Chia The Strength Giver


What are Chia Seeds?

Chia seeds, the member of the mint family, are known for their superlative nutritional benefits and have even been deemed a superfood. Originating in Mexico and South America, Chia seeds are said to have been used in these cultures for supernatural powers. In Mayan “chia” means “strength”. The Aztec runners used to drink a mixture of Chia seeds, lemon, and water called Iskiate. After drinking this, they are said to be able to run hundreds of miles, hence the term “Runner’s Food”.

Chia seeds are an excellent source of protein, healthy fats, dietary fiber, and several minerals. They also contain a high amount of antioxidants. When Chia seeds are added to water and allowed to sit for 15-30 minutes, they form a gel. It also reduces plasma cholesterol. The biological value of Chia is superior to cereals and it has a higher content of calcium, magnesium, and potassium than milk. Like flax seeds, Chia seeds have a mild, nutty flavor, but unlike flaxseeds, they can be eaten whole as well as the ground. Chia seeds pair well with both sweet and savory foods, adding more crunch and texture than flavor.
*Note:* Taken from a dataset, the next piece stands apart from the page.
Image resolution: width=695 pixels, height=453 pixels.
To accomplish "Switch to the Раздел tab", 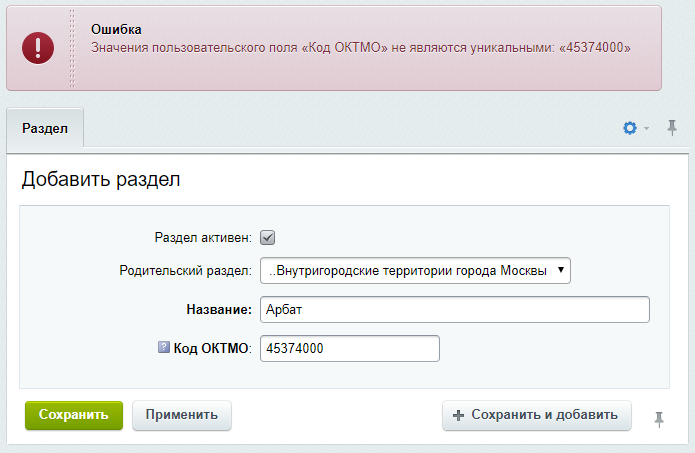I will 44,129.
Chia sprouts are used in salads, chia seed is used in beverages and cereals based foods and it can be consumed in raw form.

Benefits of Chia Seeds

Omega-3 Fatty Acids:


  • Chia seeds are an excellent source of healthy polyunsaturated fats, especially omega-3 fatty acids, which are not made by the body and must be obtained from foods.

  • Of all the known food sources chia contains the highest concentration of these fatty acids.
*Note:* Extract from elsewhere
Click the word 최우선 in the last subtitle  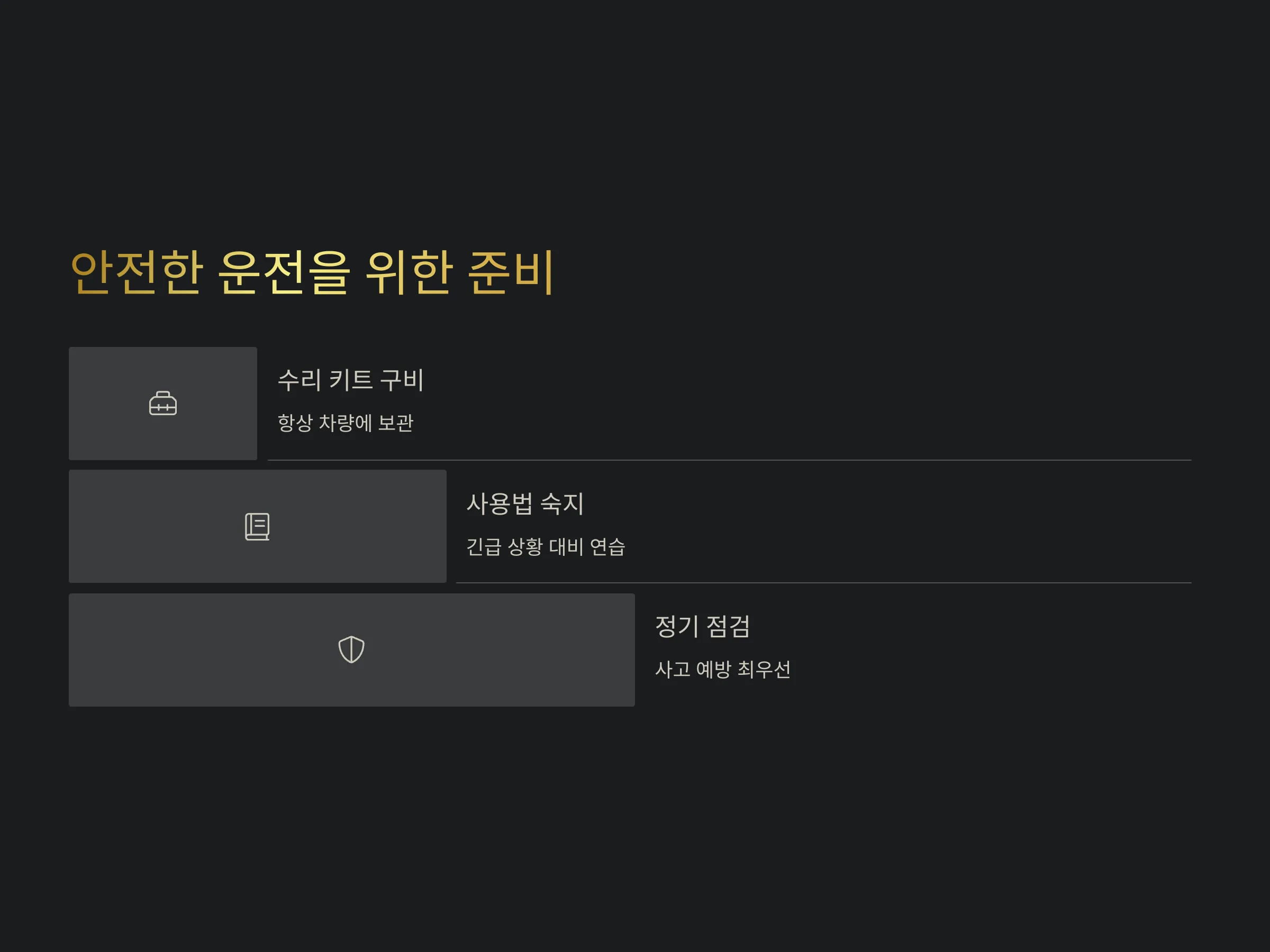[764, 669]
  • The seed is appropriately known as the powerhouse of omega fatty acids.

Fibre


  • One tablespoon of chia seeds provides a total of 5 grams of fiber.

  • Soluble fiber with a healthy diet may help lower LDL (bad) cholesterol levels without lowering HDL (good) cholesterol.

  • The presence of higher extents of fiber help in diabetes mellitus by slowing down the digestion process and release of glucose.

  • This fiber content is higher than flaxseed, and amaranth, even greater compared with other dried products.

  • Therefore, chia seed can be used in the prevention of many cardiovascular diseases and diabetes

Protein


  • Chia seeds provide 2 grams of protein per tablespoon. Protein provides amino acids that help in building and preserving body muscle and tissues.

  • The protein content of chia seed is greater than protein content of all the cereals.

  • Another unique feature of chia is that it can be digested by patients suffering from celiac disease.

Minerals


  • Chia seeds are a rich source of several minerals.

  • Calcium, phosphorous and potassium content of chia is many folds greater than wheat, rice, oats, and corn.

  • Chia contains 6 times greater iron than spinach and 2.4 times more calcium and magnesium than milk.

Anti-Oxidants


  • Recent studies have shown chia seeds are rich in antioxidants.

  • Antioxidants are substances found in foods, which inhibit oxidation in the body’s cells.

  • Studies have shown that antioxidants reduce the risk of heart disease and cancer.

For Whom?

Cardio-Diabetes protective effects


  • Chia seeds when used on daily basis stabilized blood glucose level in diabetic patients.

  • Prevent myocardial infarction and strokes by inhibiting platelet aggregation

  • Lowers blood pressure.

  • Chia seeds help in reduction of cholesterol & inhibition of blood clotting.















Improves Digestion & Weight loss



  • The regular intake of chia may help the overweight men and women to lose weight

  • Chia is a great source of dietary fiber which is beneficial for the digestive system.





















Energy & Muscle Building


  • Chia possesses a massive potential to correct and prevent protein-energy malnutrition

  • Protein provides amino acids that help in building and preserving body muscle and tissues.

  • Consumption of high protein diet may also help to maintain body weight.


















How To Use Chia Seed?

Usage: (Dry/soaked)


  • Consume directly.

  • Sprinkle on top of salad.

  • Mix with smoothies, juices, yogurt or oatmeal.

  • A spoonful into anything is healthy - so experiment.